The Tamil Nadu-based company’s greenfield expansion will propel its rCB capacity from 5,000-20,000 metric tonnes. Director Ravi Rathi explained that there has been a change in attitude towards rCB within tyre companies, leading to heightened demand.

Tamil Nadu-based Capital Carbon is expanding its recovered carbon black (rCB) capacity by 15,000 metric tonnes with a new greenfield project at Gummidipoondi. The plant is slated to become operational by January 2025 and boost the capacity from 5,000 metric tonnes to 20,000 metric tonnes, annually.

Speaking to Tyre Trends, Director Ravi Rathi explained, “The decision to pursue a greenfield expansion in the rCB sector stemmed from the rapid development of this innovative product over the past four to five years. Given our background in the pyrolysis business, expanding into rCB felt like a natural progression. rCB is still a relatively new product and both manufacturers and users are in the process of learning about its applications. When we first began exploring this market, around four years ago, it was challenging. Many tyre manufacturers would dismiss our proposals even before we could present our case as they were hesitant to incorporate recycled materials into their mainstream formulations.”

“However, in recent years, attitudes have shifted significantly due to increasing emphasis on sustainability and circular economy principles. The industry is now more open to integrating green products. We started with a modest capacity of 5,000 metric tonnes per annum, which allowed us to gain insights into customer needs. Gradually, we scaled our operations from small quantities to commercial sales. The key driver for our recent expansion is customer demand. We have obtained product approval, and customers are eager to purchase rCB,” he added.

He also noted that companies wanted assurance that the demands could be met consistently, which was also a factor behind the expansion. Furthermore, having multiple units also allows the company to manage any potential supply chain issues, effectively. “If a minor problem arises in one unit, we can still supply material from another, minimising disruptions for our customers,” said Rathi.

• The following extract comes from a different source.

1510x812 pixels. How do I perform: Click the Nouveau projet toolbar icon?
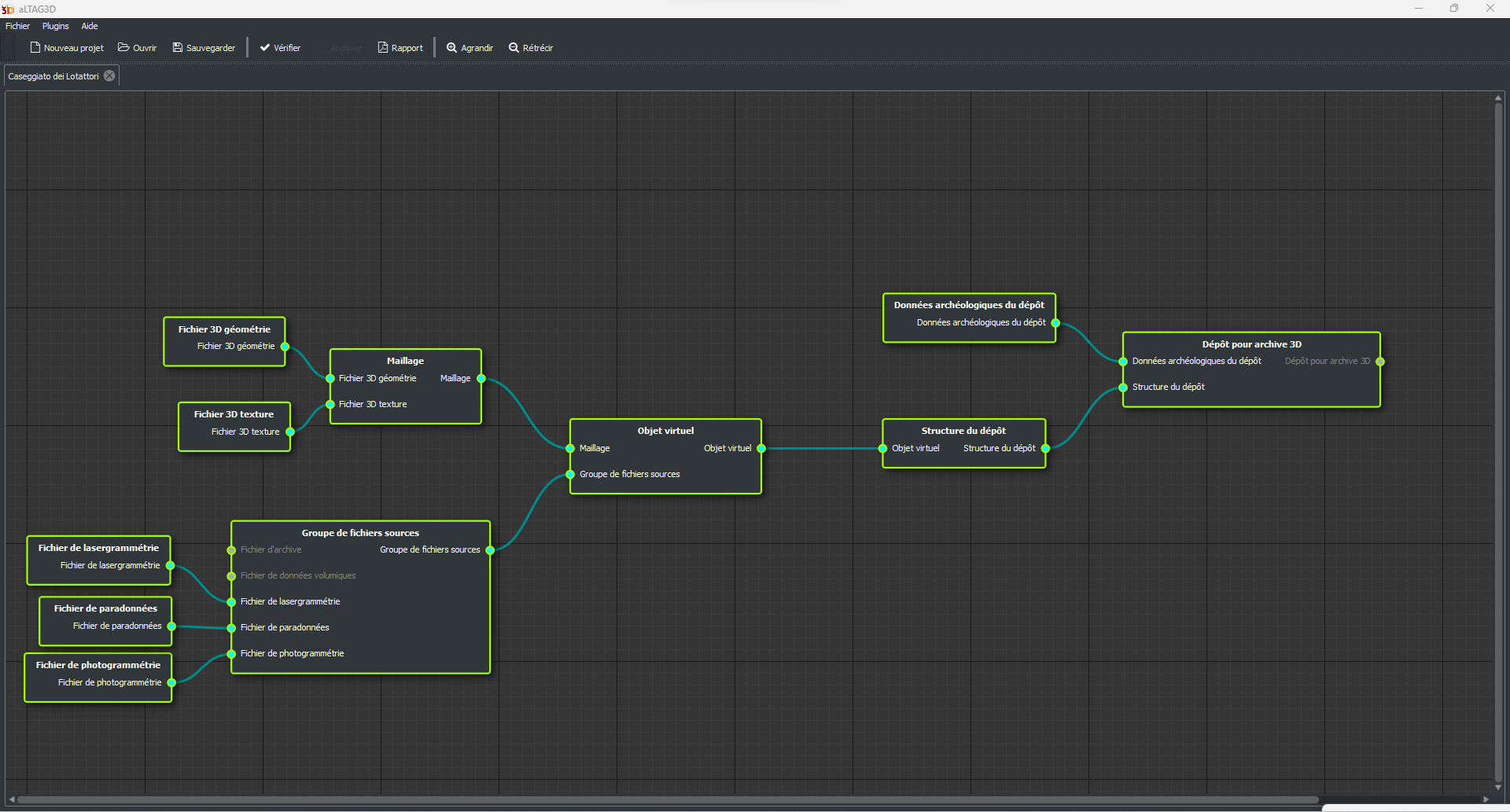(35, 48)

The entire CAPEX for the greenfield plant is set at INR 20 crore.

Pyrolysis to rCB

Capital Carbon commenced operations in 2012 with a modest pyrolysis capacity of 10 tonnes per day. Over the years, it has consistently expanded its capacity, increasing to 150 metric tonnes per day. The company has also bolstered its backend operations, enhancing sourcing capabilities and adding substantial shredding and crumbing capacity.

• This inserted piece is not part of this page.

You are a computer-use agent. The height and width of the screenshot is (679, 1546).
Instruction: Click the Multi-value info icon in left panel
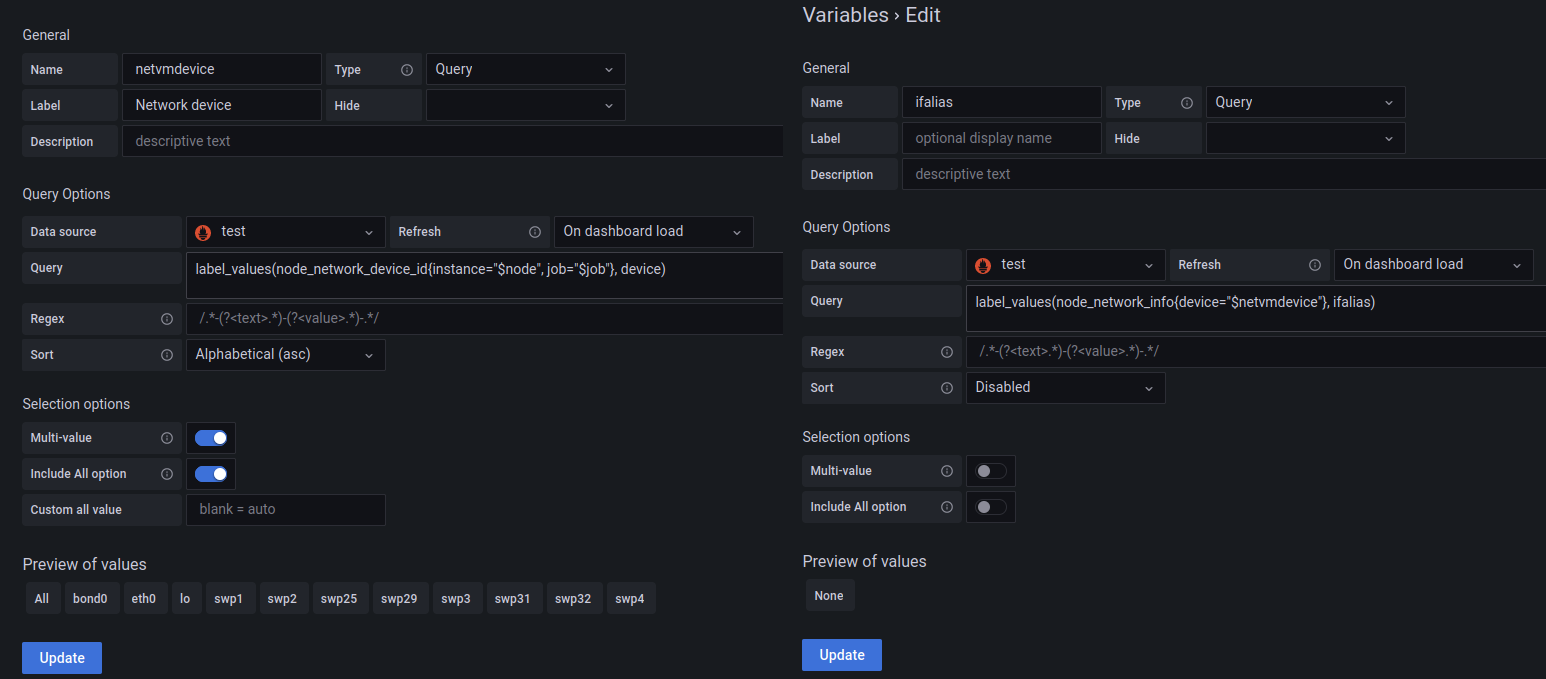[167, 438]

Additionally, Capital Carbon has focused on value-added products including pyrolysis oil distillation and rCB. As of now, it operates a shredding capacity of 120,000 metric tonnes per annum for captive consumption. This capacity is supplemented by sourcing contaminated tyre bales, which typically have 20-30 percent rubber contamination. This material is cleaned to yield 98 percent pure steel, with the remaining rubber used for pyrolysis, creating a separate business vertical.

Currently, the company processes approximately 50,000 to 52,000 metric tonnes of tyres per annum through its pyrolysis operations. In terms of value addition, Capital Carbon produces between 20,000 to 24,000 tonnes of pyrolysis oil, annually.

When asked about the motivation behind establishing a pyrolysis plant, Rathi noted, “My father worked at Birla Carbon and retired in 2019. Although we lacked prior business experience, we were inspired by the industrial upbringing and the promising potential of the pyrolysis sector. Following the completion of my chartered accountancy studies, I decided to pursue this opportunity.”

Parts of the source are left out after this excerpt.